En 1960, la victoire de l’équipe soviétique au premier Championnat d’Europe des nations est présentée par Moscou comme la preuve de la supériorité du modèle socialiste sur le capitalisme. Le Ballon d’or de Lev Iachine, du Dynamo de Moscou, en 1963, le seul jamais remporté par un gardien de but, est vécu comme une victoire dans l’affrontement Est-Ouest au même titre que la mise sur orbite du satellite Spoutnik ou la domination russe dans le domaine des échecs.

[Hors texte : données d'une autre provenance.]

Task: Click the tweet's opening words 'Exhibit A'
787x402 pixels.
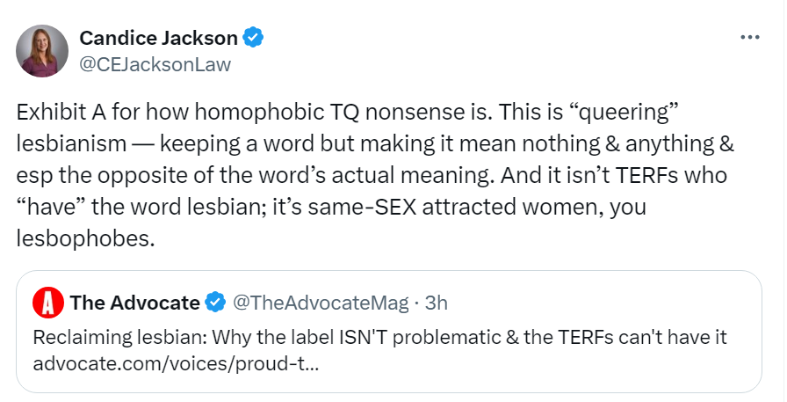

Poutine, lui aussi, se mesure symboliquement à l’Occident afin d’en tirer un bénéfice politique en termes d’image. C’était l’idée sous-jacente des Jeux olympiques d’hiver, à Sotchi, en 2014, avec des cérémonies d’ouverture et de clôture, conformes aux codes de la modernité des shows occidentaux. Ces J.O. devaient d’ailleurs être suivis par un sommet du G8 à Sotchi, finalement annulé en raison de l’annexion de la Crimée [le G8 s’est dès lors transformé en G7].

Mais comment se mesurer à l’Occident avec une sélection aussi faible que le onze russe actuel ?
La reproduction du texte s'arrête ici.